▶ WHAT TO PRODUCE
Quote exactly, and only, the lines from the one containing "Instruction: Open the" through the end of the material below. Skip pictures.
····················
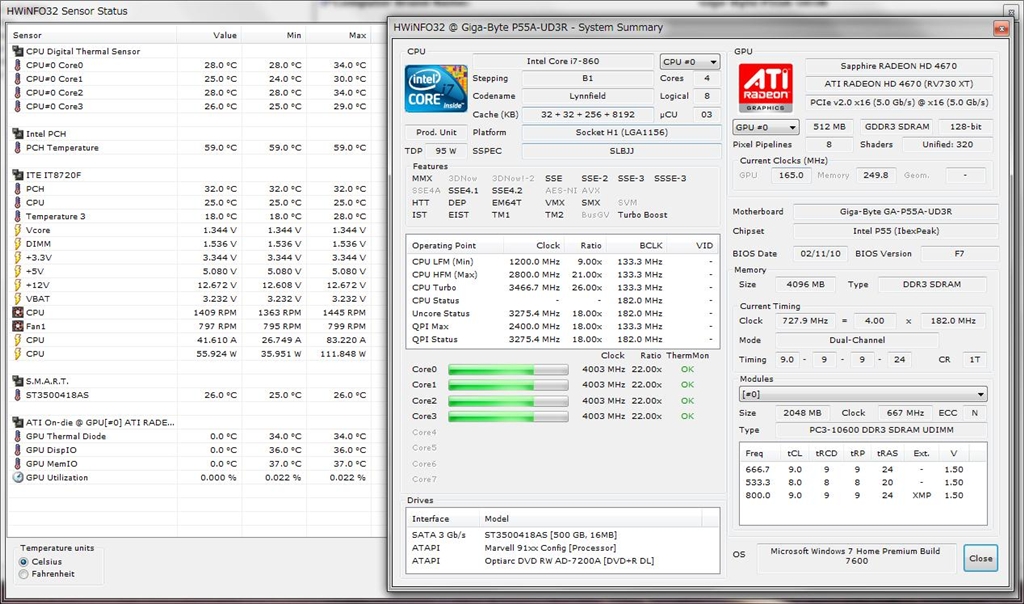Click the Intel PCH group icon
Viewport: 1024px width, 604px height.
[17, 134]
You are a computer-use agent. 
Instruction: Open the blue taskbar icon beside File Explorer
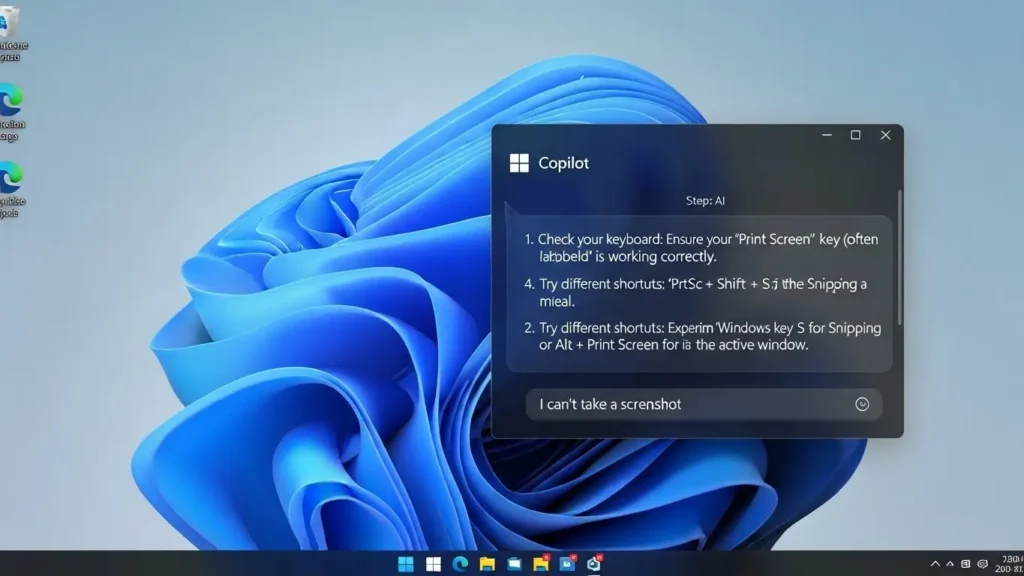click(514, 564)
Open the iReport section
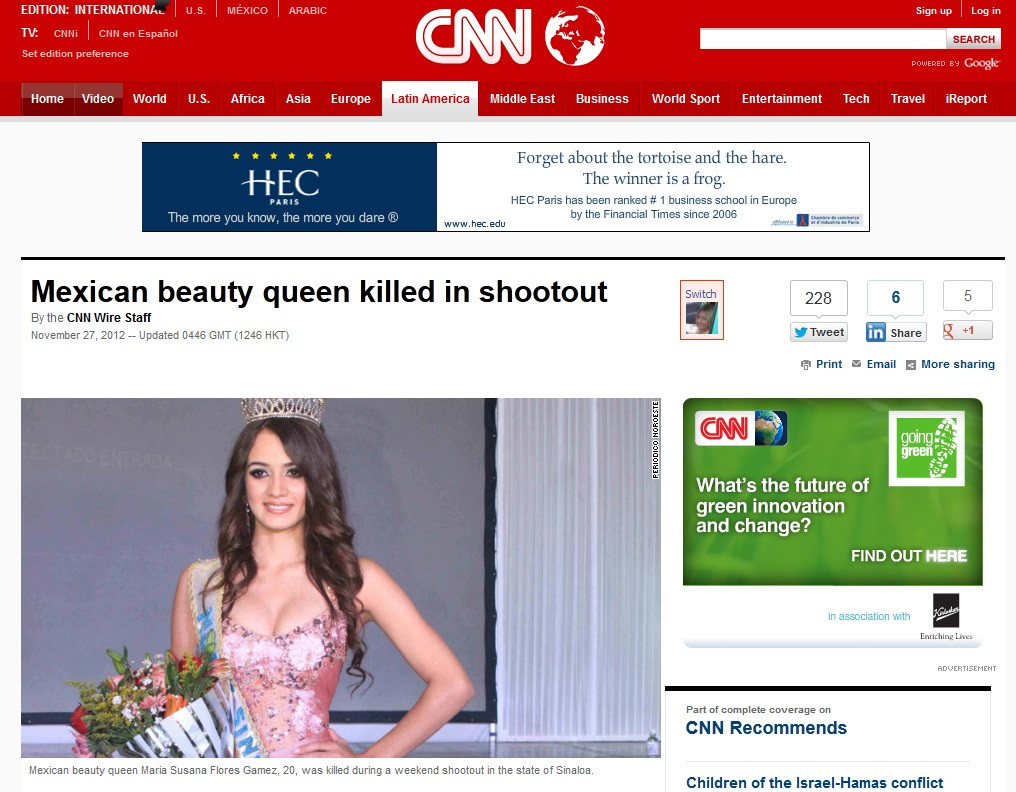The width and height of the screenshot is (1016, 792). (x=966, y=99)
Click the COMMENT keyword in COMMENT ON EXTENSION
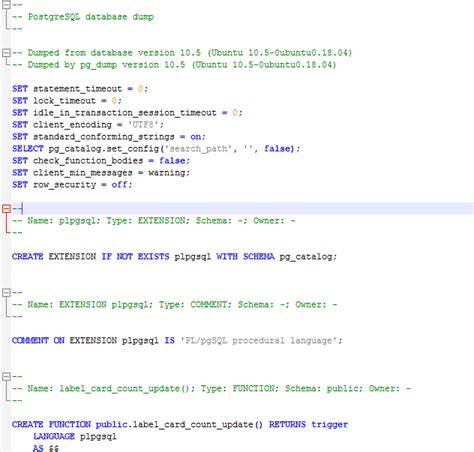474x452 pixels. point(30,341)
····················
▶ TASK OUTPUT
Instruction: Open the blue taskbar icon beside File Explorer
click(514, 564)
Open the iReport section
The width and height of the screenshot is (1016, 792). (x=966, y=99)
Click the COMMENT keyword in COMMENT ON EXTENSION
474x452 pixels. point(30,341)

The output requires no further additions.